Derbyshire convirtió parámetros matemáticos para crear música
Hubo otras mujeres en el BBC Radiophonic Workshop –como Maddalena Fagandini y Daphne Oram– pero Derbyshire destacó por entregar piezas atmosféricas bien estructuradas y llenas de musicalidad, no tanto por “feeling”, sino con base en sus conocimientos matemáticos. “Yo personalmente no me plantearía crear un sonido a partir de parámetros visuales. Prefiero hacerlo a partir de parámetros matemáticos y luego confiar en el oído para modificarlo”, señaló.
Sobre el proceso de creación de Delia Derbyshire, Roy Curtis-Bramwell, co-responsable de la recopilación de todo el material que, durante sus primeros años, se creó dentro del BBC Radiophonic Workshop señala que ella, sin problema, podía tomar un conjunto de figuras y convertirlas en música.
Sin embargo, hay que señalar que la intención de Derbyshire nunca fue hacer música, sino explotar su interés en creación de sonidos complejos, probabilidades complejas, casualidades y sincronicidades: “A mí me gustaban mucho más los sonidos reflexivos.
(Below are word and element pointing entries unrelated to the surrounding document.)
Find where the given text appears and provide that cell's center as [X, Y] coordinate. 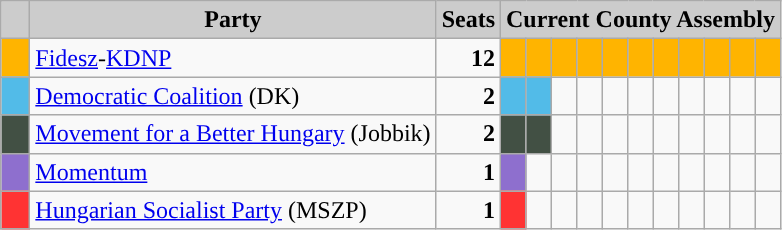
12 [468, 58]
Hungarian Socialist Party (MSZP) [233, 210]
Momentum [233, 172]
Seats [468, 20]
Movement for a Better Hungary (Jobbik) [233, 134]
Current County Assembly [641, 20]
Fidesz-KDNP [233, 58]
Democratic Coalition (DK) [233, 96]
Party [233, 20]
Search for the cell housing the specified text and yield its [x, y] center coordinate. 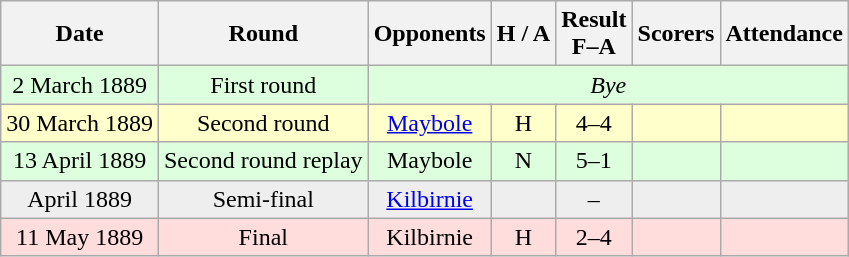
Date [80, 34]
4–4 [594, 123]
Scorers [676, 34]
Round [263, 34]
H / A [523, 34]
Bye [608, 85]
ResultF–A [594, 34]
2 March 1889 [80, 85]
Attendance [784, 34]
Second round [263, 123]
– [594, 199]
2–4 [594, 237]
Semi-final [263, 199]
30 March 1889 [80, 123]
Final [263, 237]
First round [263, 85]
5–1 [594, 161]
11 May 1889 [80, 237]
April 1889 [80, 199]
13 April 1889 [80, 161]
Second round replay [263, 161]
Opponents [430, 34]
N [523, 161]
Provide the (X, Y) coordinate of the cell's center where the given text is located.  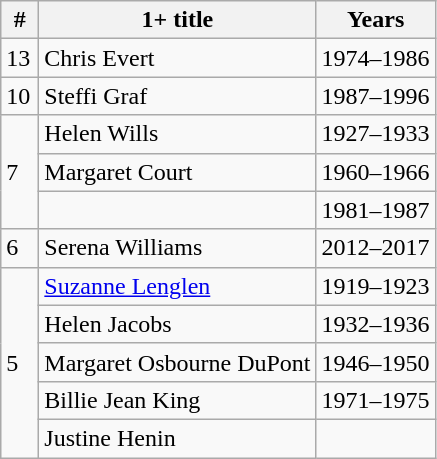
Margaret Court (178, 172)
Chris Evert (178, 58)
1974–1986 (376, 58)
6 (20, 248)
7 (20, 172)
1+ title (178, 20)
2012–2017 (376, 248)
# (20, 20)
1960–1966 (376, 172)
Billie Jean King (178, 400)
13 (20, 58)
1932–1936 (376, 324)
Suzanne Lenglen (178, 286)
Justine Henin (178, 438)
5 (20, 362)
1987–1996 (376, 96)
1971–1975 (376, 400)
1919–1923 (376, 286)
Helen Wills (178, 134)
1946–1950 (376, 362)
Serena Williams (178, 248)
10 (20, 96)
Steffi Graf (178, 96)
Helen Jacobs (178, 324)
1981–1987 (376, 210)
Margaret Osbourne DuPont (178, 362)
Years (376, 20)
1927–1933 (376, 134)
Identify which cell holds the provided text, then report its [x, y] central coordinate. 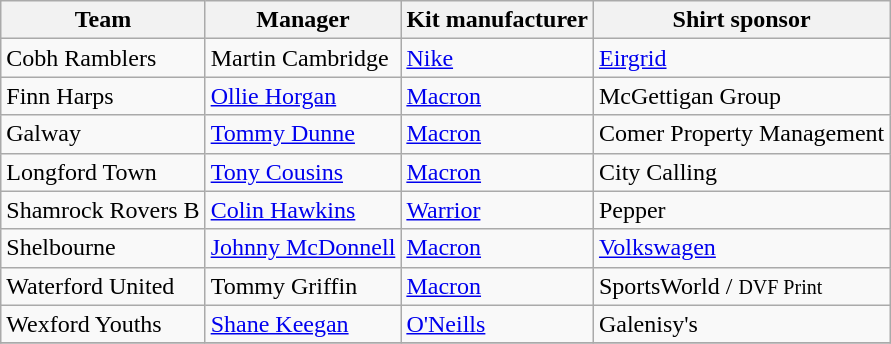
Galway [103, 134]
McGettigan Group [741, 96]
Pepper [741, 210]
Team [103, 20]
Tommy Griffin [303, 286]
Tommy Dunne [303, 134]
Volkswagen [741, 248]
Shamrock Rovers B [103, 210]
Finn Harps [103, 96]
Wexford Youths [103, 324]
Shane Keegan [303, 324]
Comer Property Management [741, 134]
Galenisy's [741, 324]
Tony Cousins [303, 172]
Eirgrid [741, 58]
Johnny McDonnell [303, 248]
Waterford United [103, 286]
Colin Hawkins [303, 210]
Manager [303, 20]
Longford Town [103, 172]
Nike [498, 58]
Cobh Ramblers [103, 58]
City Calling [741, 172]
Kit manufacturer [498, 20]
O'Neills [498, 324]
Warrior [498, 210]
Shirt sponsor [741, 20]
Ollie Horgan [303, 96]
SportsWorld / DVF Print [741, 286]
Shelbourne [103, 248]
Martin Cambridge [303, 58]
For the text-containing cell, return its midpoint in (x, y) coordinate format. 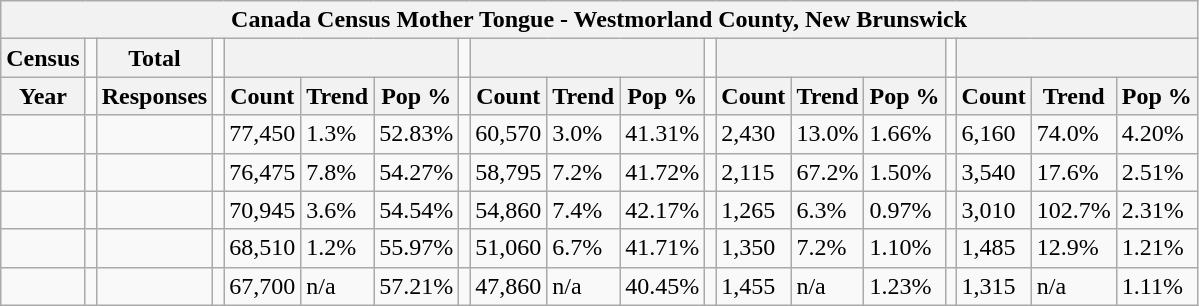
Canada Census Mother Tongue - Westmorland County, New Brunswick (600, 20)
1.66% (904, 134)
67,700 (262, 286)
17.6% (1074, 172)
67.2% (828, 172)
6.7% (584, 248)
2,115 (754, 172)
4.20% (1156, 134)
1.11% (1156, 286)
3.6% (338, 210)
Year (43, 96)
1,350 (754, 248)
1,265 (754, 210)
Total (154, 58)
47,860 (508, 286)
1,485 (994, 248)
3.0% (584, 134)
1.2% (338, 248)
6,160 (994, 134)
57.21% (416, 286)
51,060 (508, 248)
41.31% (662, 134)
7.4% (584, 210)
58,795 (508, 172)
1.3% (338, 134)
42.17% (662, 210)
2,430 (754, 134)
1,315 (994, 286)
Responses (154, 96)
1,455 (754, 286)
1.50% (904, 172)
54.27% (416, 172)
13.0% (828, 134)
12.9% (1074, 248)
54.54% (416, 210)
7.8% (338, 172)
3,540 (994, 172)
77,450 (262, 134)
Census (43, 58)
1.21% (1156, 248)
2.31% (1156, 210)
102.7% (1074, 210)
76,475 (262, 172)
40.45% (662, 286)
70,945 (262, 210)
54,860 (508, 210)
41.72% (662, 172)
1.10% (904, 248)
3,010 (994, 210)
1.23% (904, 286)
74.0% (1074, 134)
0.97% (904, 210)
6.3% (828, 210)
52.83% (416, 134)
68,510 (262, 248)
55.97% (416, 248)
2.51% (1156, 172)
41.71% (662, 248)
60,570 (508, 134)
Provide the (X, Y) coordinate of the cell's center where the given text is located.  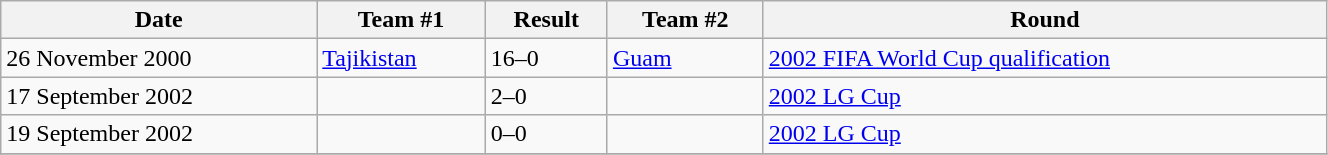
2002 FIFA World Cup qualification (1044, 58)
19 September 2002 (159, 134)
Result (546, 20)
26 November 2000 (159, 58)
2–0 (546, 96)
0–0 (546, 134)
Round (1044, 20)
Team #1 (401, 20)
Team #2 (685, 20)
16–0 (546, 58)
17 September 2002 (159, 96)
Tajikistan (401, 58)
Date (159, 20)
Guam (685, 58)
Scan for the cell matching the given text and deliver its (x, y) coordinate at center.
También hacía ritmos complejos, con compás de 11 y 13, a principios de los 60”, explica.
Un ejemplo está en “Pet Au Feu”, una obra en la que evoca recuerdos de los ataques de aviones militares y los pasos de la gente apresurada, mientas suenan las sirenas antiaéreas.
Tecnología del siglo XXI apenas comenzó a adaptarse a su pensamiento
Durante mucho tiempo la obra de Delia Derbyshire permaneció “oculta”. No por no ser conocida, sino porque la BBC tenía como política no reconocer individualmente el trabajo del personal de su Radiophonic Workshop. Sin embargo, personas que colaboraron con ella siempre dieron testimonio de su genialidad.
Abandonó la BBC en 1973, en el momento en que percibió más interés comercial de parte del operadora de radio y TV (tenía que ser). A partir de entonces, sus trabajos quedaron en el ámbito privado. Murió en 2001, cuando la tecnología apenas estaba adaptándose a su pensamiento. Existe una organización en su honor, la cual trata de preservar y difundir –por medio de festivales, talleres y proyectos digitales– el legado de quien ayudó a formar el panorama de la música electrónica.